» CHALLENGE
Copy out the records word for word, from the first line up to and including the line containing "click(x=1361, y=136)".
------ DATASET RECORDS ------
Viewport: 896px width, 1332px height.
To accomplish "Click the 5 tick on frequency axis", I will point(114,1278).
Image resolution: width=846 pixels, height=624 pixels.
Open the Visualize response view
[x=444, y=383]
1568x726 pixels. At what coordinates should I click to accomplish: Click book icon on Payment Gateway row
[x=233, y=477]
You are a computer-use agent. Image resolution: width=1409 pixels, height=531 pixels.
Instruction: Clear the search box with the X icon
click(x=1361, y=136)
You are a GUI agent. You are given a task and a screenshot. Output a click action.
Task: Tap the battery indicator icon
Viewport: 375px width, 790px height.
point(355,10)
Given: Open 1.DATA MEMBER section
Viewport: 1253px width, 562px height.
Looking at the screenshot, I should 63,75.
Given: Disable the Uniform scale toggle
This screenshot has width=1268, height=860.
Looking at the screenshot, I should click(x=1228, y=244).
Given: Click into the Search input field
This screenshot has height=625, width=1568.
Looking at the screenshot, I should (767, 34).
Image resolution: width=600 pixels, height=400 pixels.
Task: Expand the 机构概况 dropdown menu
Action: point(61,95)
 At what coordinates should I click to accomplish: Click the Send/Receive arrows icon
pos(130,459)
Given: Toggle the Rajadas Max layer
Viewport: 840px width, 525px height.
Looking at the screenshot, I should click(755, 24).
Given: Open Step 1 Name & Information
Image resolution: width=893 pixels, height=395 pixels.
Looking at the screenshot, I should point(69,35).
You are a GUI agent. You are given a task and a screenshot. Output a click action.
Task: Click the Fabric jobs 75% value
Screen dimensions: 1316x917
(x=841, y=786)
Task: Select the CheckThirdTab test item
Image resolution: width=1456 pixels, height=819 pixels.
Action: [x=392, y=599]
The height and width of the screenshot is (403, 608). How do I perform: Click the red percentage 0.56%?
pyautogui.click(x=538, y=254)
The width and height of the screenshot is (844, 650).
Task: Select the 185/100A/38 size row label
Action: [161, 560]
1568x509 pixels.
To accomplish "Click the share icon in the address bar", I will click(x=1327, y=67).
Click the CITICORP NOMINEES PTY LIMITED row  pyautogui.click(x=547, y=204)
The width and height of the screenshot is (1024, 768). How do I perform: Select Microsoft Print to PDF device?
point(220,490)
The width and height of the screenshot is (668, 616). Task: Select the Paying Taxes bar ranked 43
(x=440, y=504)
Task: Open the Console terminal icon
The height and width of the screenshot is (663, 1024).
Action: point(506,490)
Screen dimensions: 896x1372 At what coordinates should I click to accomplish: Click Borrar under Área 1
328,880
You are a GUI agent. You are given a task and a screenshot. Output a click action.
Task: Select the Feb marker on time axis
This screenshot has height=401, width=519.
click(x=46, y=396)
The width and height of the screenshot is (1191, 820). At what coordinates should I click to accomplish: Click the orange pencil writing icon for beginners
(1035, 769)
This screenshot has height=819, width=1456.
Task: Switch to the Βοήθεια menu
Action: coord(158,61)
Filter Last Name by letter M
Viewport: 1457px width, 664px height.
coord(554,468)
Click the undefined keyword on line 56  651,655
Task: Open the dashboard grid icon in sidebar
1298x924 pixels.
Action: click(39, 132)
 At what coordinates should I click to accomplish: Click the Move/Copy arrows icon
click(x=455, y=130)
------
» SOLUTION TO THIS TASK
Viewport: 896px width, 1332px height.
To accomplish "Click the 5 tick on frequency axis", I will point(114,1278).
Image resolution: width=846 pixels, height=624 pixels.
Open the Visualize response view
[x=444, y=383]
1568x726 pixels. At what coordinates should I click to accomplish: Click book icon on Payment Gateway row
[x=233, y=477]
You are a computer-use agent. Image resolution: width=1409 pixels, height=531 pixels.
Instruction: Clear the search box with the X icon
click(x=1361, y=136)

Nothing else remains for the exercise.